Quelle:
Reform der Erwerbsminderungsrente senkt Armutsrisiko nur unzureichend

Armutsrisiko Erwerbsgeminderter ist mit 26 Prozent deutlich höher als in Gesamtbevölkerung – Neue Rentenberechnung ab Juli 2024 senkt Armutsrisiko Erwerbsgeminderter zwar um acht Prozent, es bleibt aber hoch – Stärkerer Fokus sollte auf Prävention und Rückkehr in den Arbeitsmarkt liegen

Die jüngste Reform der Erwerbsminderungsrente, die in Deutschland im Juli 2024 in Kraft treten wird, kann das Armutsrisiko Erwerbsgeminderter um acht Prozent und die Armutsquote sogar um zwölf Prozent senken. Dennoch bleiben die Quoten unter Erwerbsgeminderten fast doppelt so hoch wie im Bevölkerungsdurchschnitt. Dies ist das Ergebnis einer aktuellen Studie des Deutschen Instituts für Wirtschaftsforschung (DIW Berlin), für die DIW-Ökonom*innen der Abteilung Staat die Einkommenseffekte der Reform mit Hilfe von Daten des Sozio-oekonomischen Panels (SOEP) und der Rentenversicherung geschätzt haben.

„Der Wegfall des Erwerbseinkommens, beispielsweise durch einen Unfall oder eine chronische Erkrankung, wird zwar durch die Erwerbsminderungsrente in der gesetzlichen Rentenversicherung versichert. Diese ist aber so niedrig, dass Erwerbsgeminderte einem sehr hohen Armutsrisiko ausgesetzt sind und überdurchschnittlich häufig Leistungen der Grundsicherung beziehen“, fasst Studienautor Peter Haan, Leiter der Abteilung Staat, das Problem zusammen. Das Erwerbsminderungsrisiko ist für Geringqualifizierte und Niedrigeinkommensbeziehende deutlich höher als im Durchschnitt. Dies führt zu geringen Renten im Erwerbsminderungsfall und verschärft das Armutsrisiko, das bei Erwerbsgeminderten mit 26 Prozent deutlich höher ist als in der Gesamtbevölkerung, in der es bei 16 Prozent liegt.

Entnommene Zeilen:
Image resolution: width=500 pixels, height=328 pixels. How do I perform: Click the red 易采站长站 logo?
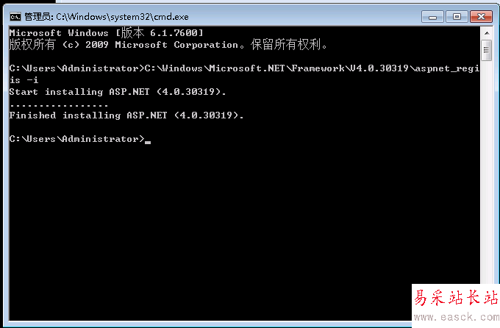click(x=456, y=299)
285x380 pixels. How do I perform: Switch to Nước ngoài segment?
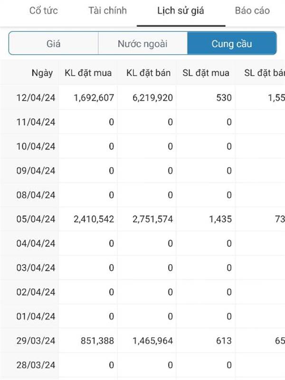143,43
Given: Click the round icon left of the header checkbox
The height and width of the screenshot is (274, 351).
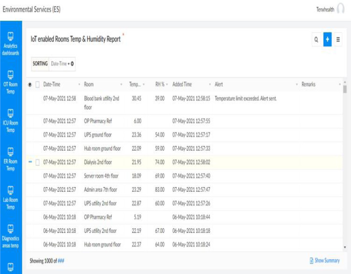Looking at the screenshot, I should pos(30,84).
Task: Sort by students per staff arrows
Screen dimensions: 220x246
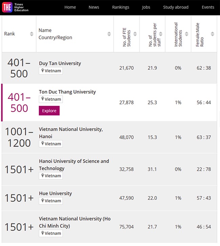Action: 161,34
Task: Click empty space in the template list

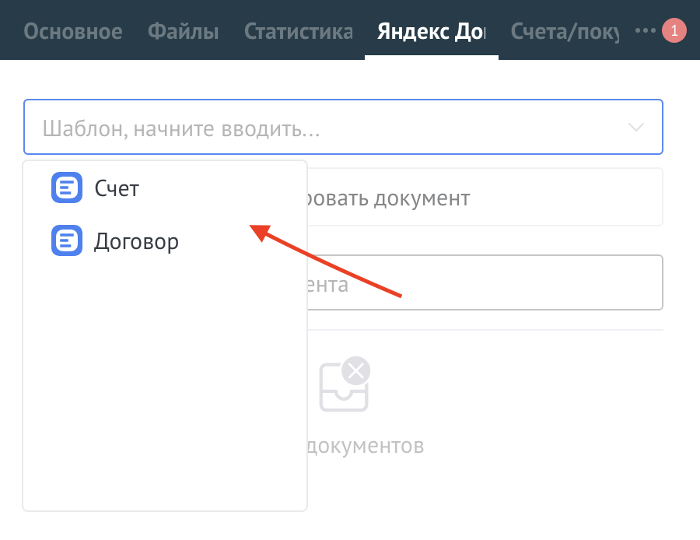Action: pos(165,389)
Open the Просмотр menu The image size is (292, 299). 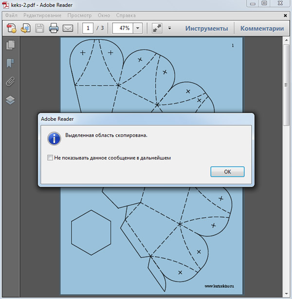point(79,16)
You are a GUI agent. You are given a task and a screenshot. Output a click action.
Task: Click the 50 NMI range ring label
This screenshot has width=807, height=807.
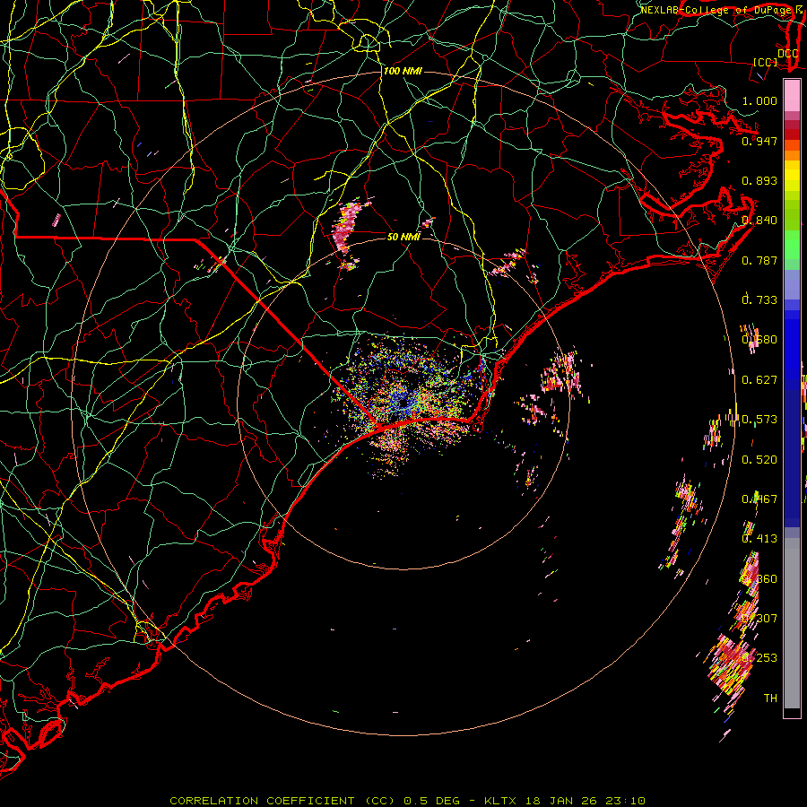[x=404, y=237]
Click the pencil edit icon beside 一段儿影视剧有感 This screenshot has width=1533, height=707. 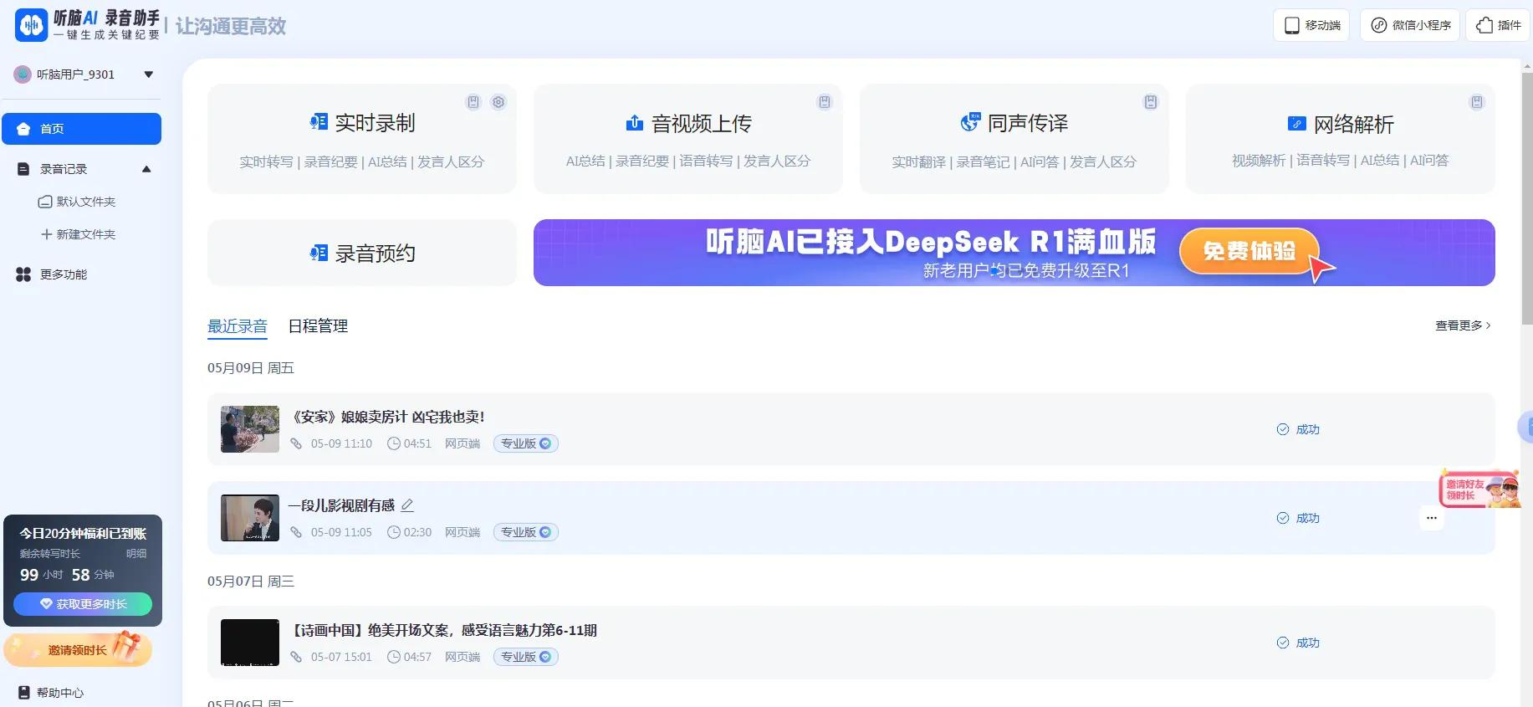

Ziel der Übung: Führen Sie den Text über die Reform der Erwerbsminderungsrente im Anschluss an seinen letzten Satz fort. Die Zeilen sind hierfür ohne Belang.

Lösung der Aufgabe:
Für viele kommt die Reform zu spät

Die Forscher*innen schätzen, dass rund 4,5 Millionen Menschen in Deutschland derzeit Erwerbsminderungsrente beziehen oder vor der Altersrente eine Erwerbsminderungsrente bezogen haben. Von der Reform im kommenden Jahr werden rund 2,6 Millionen Menschen direkt profitieren. Dann bekommen erstmals diejenigen Bestandsrentner*innen, die zwischen 2001 und Juni 2014 in Erwerbsminderungsrente gegangen sind, einen Zuschlag von 7,5 Prozent beziehungsweise 4,5 Prozent, wenn sie zwischen Juli 2014 und vor 2019 in Rente gegangen sind. Bisherige Reformen in den Jahren 2014 und 2019 haben lediglich Neurentner*innen über Zurechnungszeiten bessergestellt.

„Hätte man die Verbesserungen vorheriger Reformen für den Rentenzugang auf den Bestand übertragen, hätte man die Renten eigentlich um etwa das Doppelte der jetzt geplanten Anhebung anpassen müssen“ Johannes Geyer

Die Berechnungen des DIW Berlin zeigen, dass die aktuelle Reform das Armutsrisiko der 2,6 Millionen Begünstigten zwar um knapp acht Prozent senken kann, sie aber weiterhin überdurchschnittlich häufig von Armut betroffen sind. Das Risiko bleibt auch nach der Reform insbesondere bei den unter 65-jährigen Erwerbsgeminderten mit 32 Prozent sehr hoch (zuvor 34 Prozent). Zudem haben Erwerbsgeminderte im Schnitt eine niedrige Lebenserwartung; ein relevanter Teil der Begünstigten wird nicht mehr am Leben sein, wenn die Reform in Kraft tritt.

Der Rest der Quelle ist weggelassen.